Your greatest asset is your relationship with your customers.

Your greatest asset is your relationship with your customers. If you erode it, you’ll play a Sisyphean game of trying to gain sales from new buyers faster than your customers leave you.

The Purpose of Business

If we want to know what a business is we have to start with its purpose. And its purpose must lie outside of the business itself. In fact, it must be in society since a business enterprise is an organ of society. There is only one valid definition of business purpose: to create a customer….It is the customer who determines what a business is….The customer is the foundation of a business and keeps it in existence….Because it is its purpose to create a customer, any business enterprise has two—and only these two—basic functions: marketing and innovation.
Peter Drucker, The Practice of Management

The relationship you have with your customers is central to the purpose of your business.

Your business must find a potential need that exists within the society it operates and it must create the desire to fill that need in people. Before the business creates the need, it only exists as a potentiality.

You create a customer by marketing a need to them—turning a potentiality into an actuality—and then fulfill the need through innovating a product.

Needs, as Maslow observed, cannot be entirely fulfilled. Fulfilling them is a continuous process and not an end. This lack of fulfillment creates a situation where the customer comes back to you over and over again to seek further fulfillment. Consistently fulfilling a need is what creates a long-term relationship.

The Foundation of The Relationship

Through marketing, you create an expectation and through the product you fulfill—or hopefully exceed—the expectation. Through marketing, you create the potential for trust and through the product you actualize the trust.

The more often you create this cycle, the stronger the bond between the company and the customer becomes. But, it also becomes more dangerous to break it: the closer the relationship, the more the customer trusts you and the more breaking it will hurt.

This isn’t something to run from, but rather embrace. Trust is the key to all successful, healthy relationships.

Accelerating Relationship Erosion

Customers are continuing to place more and more value on the relationships they have with businesses.

Customers want you to show that you care enough about them that the products you sell live up to high standards and that your level of service reflects how much you care about them as individuals: things anyone would want out of any relationship.
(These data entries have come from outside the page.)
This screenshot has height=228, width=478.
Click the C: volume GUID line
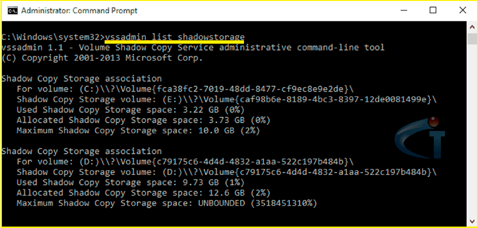pyautogui.click(x=185, y=89)
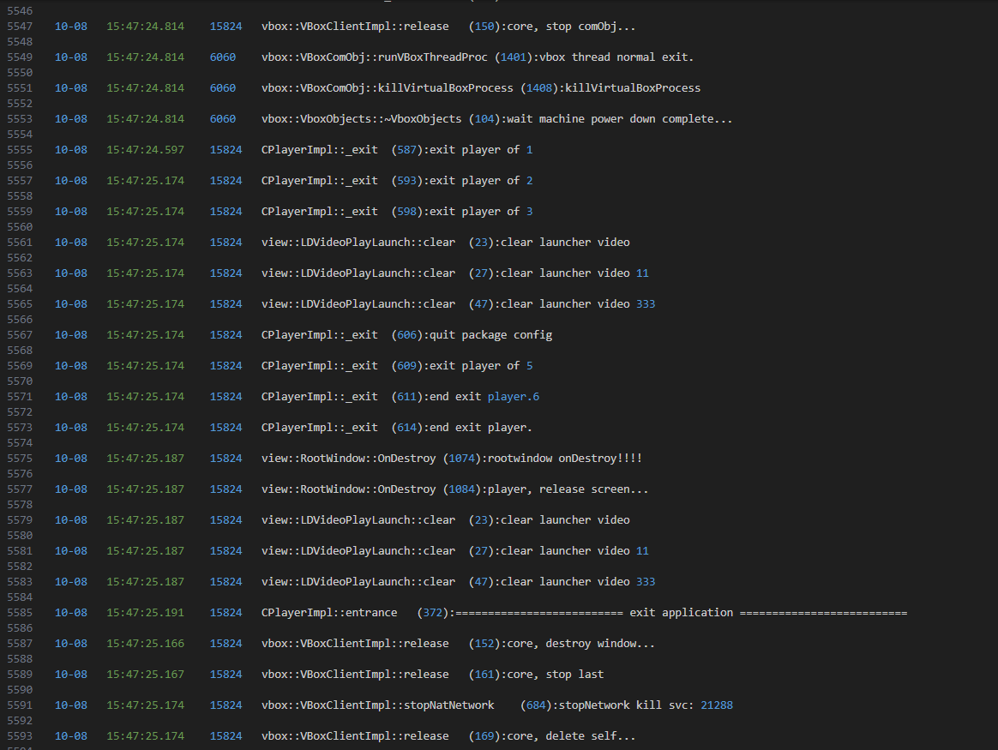Click 'vbox::VBoxClientImpl::stopNatNetwork' function name

tap(377, 705)
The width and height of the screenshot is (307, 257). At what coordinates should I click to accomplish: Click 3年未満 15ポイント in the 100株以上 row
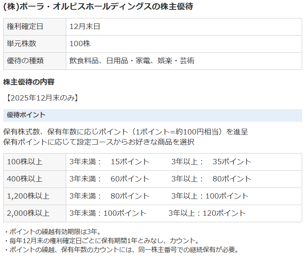pos(109,162)

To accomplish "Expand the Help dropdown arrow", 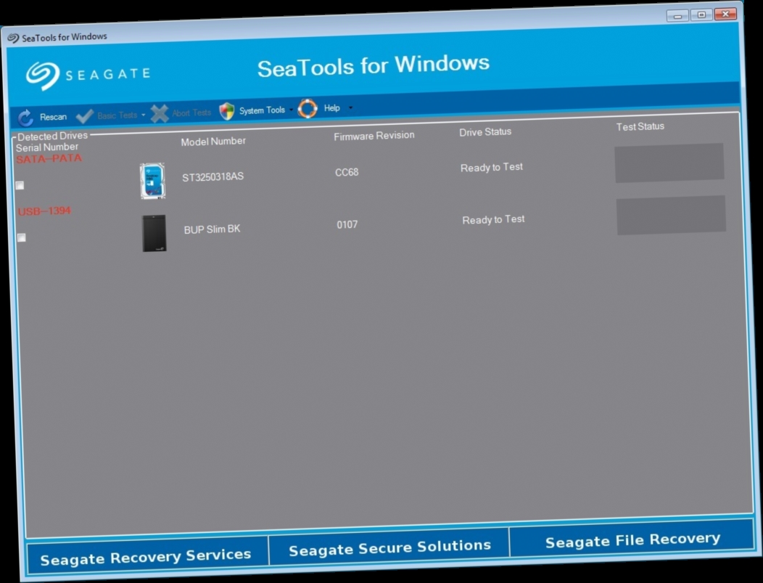I will pyautogui.click(x=350, y=107).
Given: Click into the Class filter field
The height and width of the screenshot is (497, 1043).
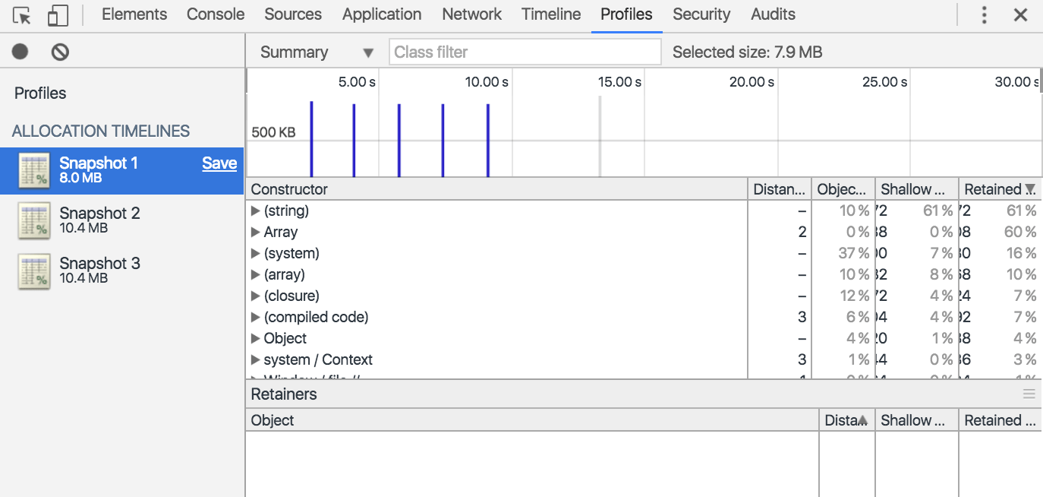Looking at the screenshot, I should click(x=525, y=52).
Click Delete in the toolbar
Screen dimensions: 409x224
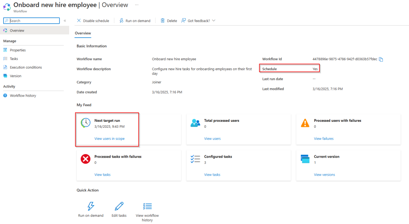169,21
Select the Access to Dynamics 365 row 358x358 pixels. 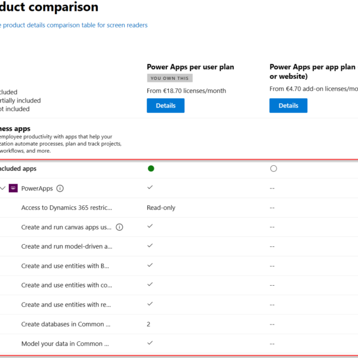tap(66, 208)
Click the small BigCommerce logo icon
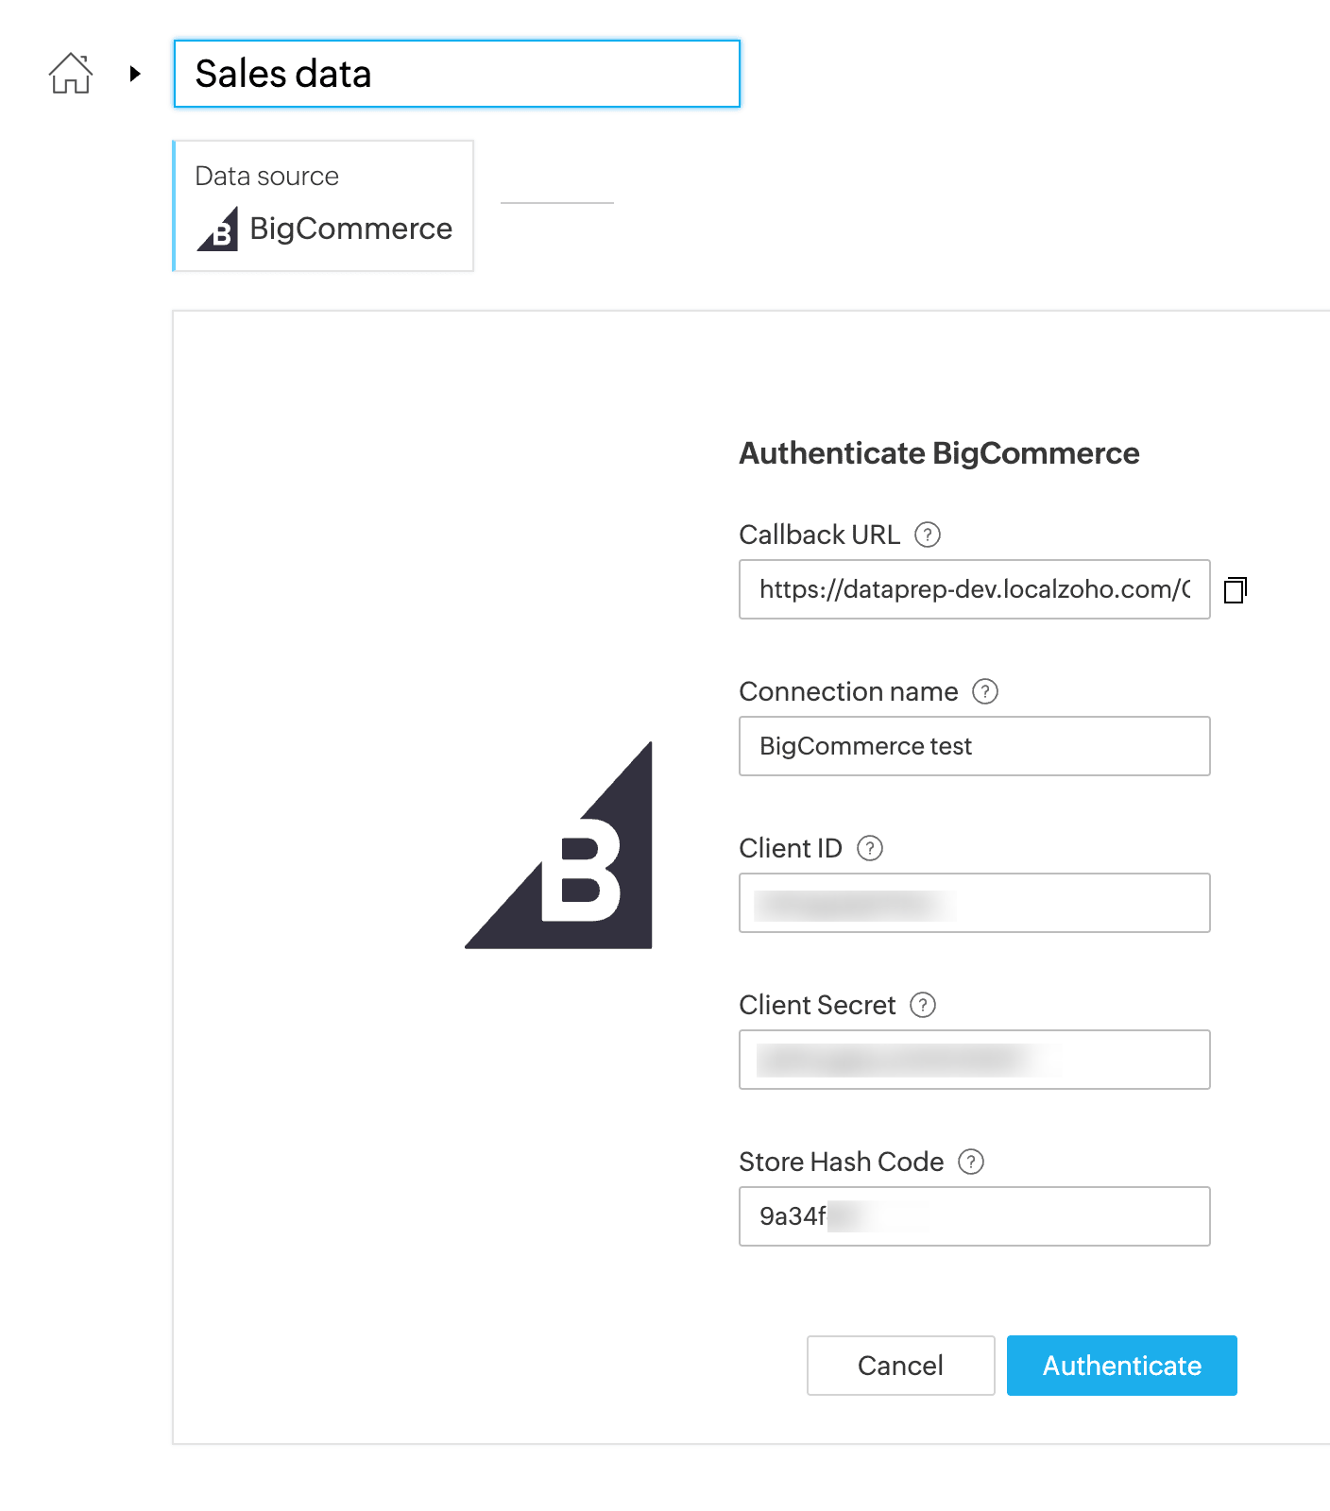Viewport: 1330px width, 1511px height. [x=218, y=229]
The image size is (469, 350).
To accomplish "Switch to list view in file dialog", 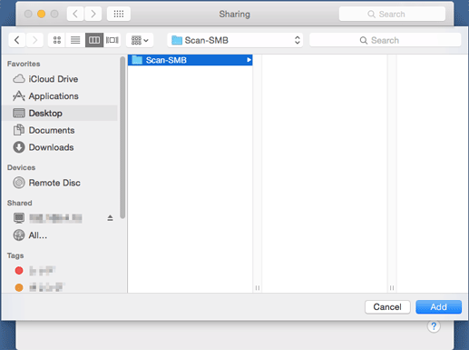I will coord(75,40).
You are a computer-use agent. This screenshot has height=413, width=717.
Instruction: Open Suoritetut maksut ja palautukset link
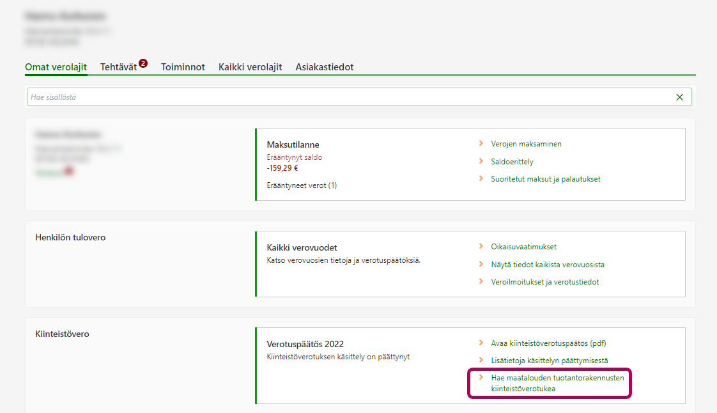545,179
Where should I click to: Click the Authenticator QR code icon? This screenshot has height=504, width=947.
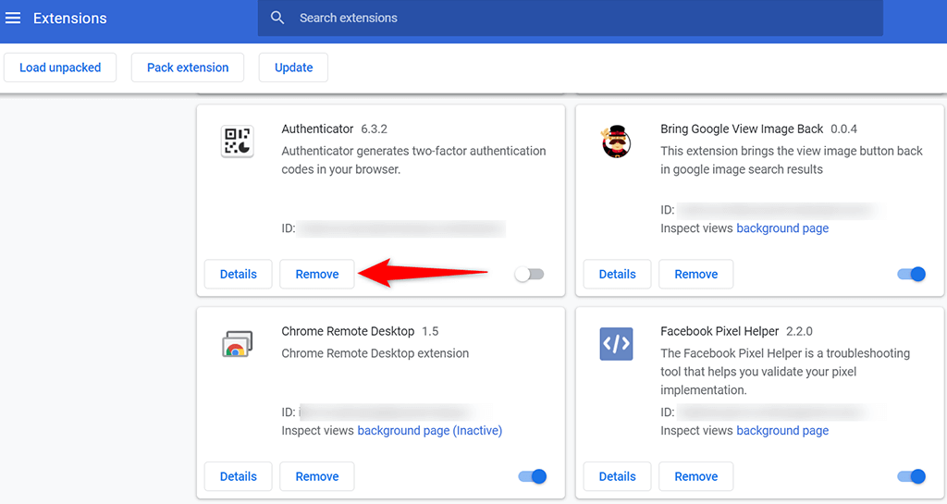238,141

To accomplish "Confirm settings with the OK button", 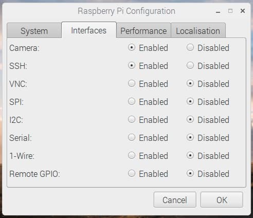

But, for many companies the gap is widening between acquisition and retention: companies are acquiring customers at faster rates but they’re keeping less of them.

This stems from a lack of understanding what customers truly want from the business in the long-term. This erosion is a failure to understand your true purpose.

If the gap continues to widen, eventually there won’t be any customers left that an organization has the potential to satisfy..

How well do you understand your business’s purpose? How strong is your company’s relationship with its customers? How likely are they to leave you for someone else?